Sunday, July 12, 2009

Full throttle: Motocycles, dragsters and model airplanes

Rob Black pulls up the plane's nose and puts it into a hover position, making it perform almost like a helicopter.

Story and photo by Bruce Thorson

July 10, 2009, Alliance, Neb: Rob Black is crazy about planes, radio controlled model airplanes that is. Rob, 48, has been flying for about eleven years.

Before his aircraft habit, he rode drag racing motorcycles. Then, he moved on to racing dragsters. He said he needed a change, a change that would bring about the opportunity to stay closer to home with his hobby and one that isn't so expensive.
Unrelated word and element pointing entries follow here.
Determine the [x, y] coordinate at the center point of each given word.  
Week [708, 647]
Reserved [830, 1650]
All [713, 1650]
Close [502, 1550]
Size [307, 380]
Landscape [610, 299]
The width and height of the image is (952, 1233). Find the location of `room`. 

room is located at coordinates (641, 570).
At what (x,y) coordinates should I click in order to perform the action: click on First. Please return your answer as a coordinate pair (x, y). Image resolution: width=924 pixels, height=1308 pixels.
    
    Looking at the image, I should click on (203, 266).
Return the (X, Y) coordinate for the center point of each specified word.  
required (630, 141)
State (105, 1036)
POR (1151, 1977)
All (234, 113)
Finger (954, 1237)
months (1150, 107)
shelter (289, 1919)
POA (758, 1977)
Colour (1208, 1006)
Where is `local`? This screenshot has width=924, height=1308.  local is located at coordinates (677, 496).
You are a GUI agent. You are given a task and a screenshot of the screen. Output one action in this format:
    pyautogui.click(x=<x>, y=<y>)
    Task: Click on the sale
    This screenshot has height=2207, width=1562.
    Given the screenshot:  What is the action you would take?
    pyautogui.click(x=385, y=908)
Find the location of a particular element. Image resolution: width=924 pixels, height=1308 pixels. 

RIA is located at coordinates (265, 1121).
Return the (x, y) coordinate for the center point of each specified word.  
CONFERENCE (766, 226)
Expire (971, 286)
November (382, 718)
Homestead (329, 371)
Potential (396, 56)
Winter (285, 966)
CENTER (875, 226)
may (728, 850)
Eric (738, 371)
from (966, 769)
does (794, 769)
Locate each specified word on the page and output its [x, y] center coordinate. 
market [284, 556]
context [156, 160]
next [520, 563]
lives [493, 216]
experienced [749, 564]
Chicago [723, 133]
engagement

He helps maintain the airpark for model aircraft located near the Alliance airport.

I spotted him flying his Extra 260, a stunt airplane. It's about 35 percent of the full-size version and his model has a 104-inch wingspan. I had wanted to fly a radio-controlled airplane since I was a kid.

I enjoyed watching him fly his plane. He could get it to perform all types of maneuvers--fly upside down, on its side, loops, barrel rolls and many more. "It takes an enormous amount of concentration," he said.

You see, when the pilot is standing on the ground--the plane going in many different directions from the pilot--left isn't always left, right isn't always right and so forth.

Rob has worked for Burlington Northern Santa Fe railroad for about 30 years. Right now he's one of the lucky ones as the economy has forced BNSF to layoff over a hundred employees here.

"The economy hasn't really affected me, not directly," he said. "God has been good. He's blessed me with my health, my job, money, His love and mercy," Rob said.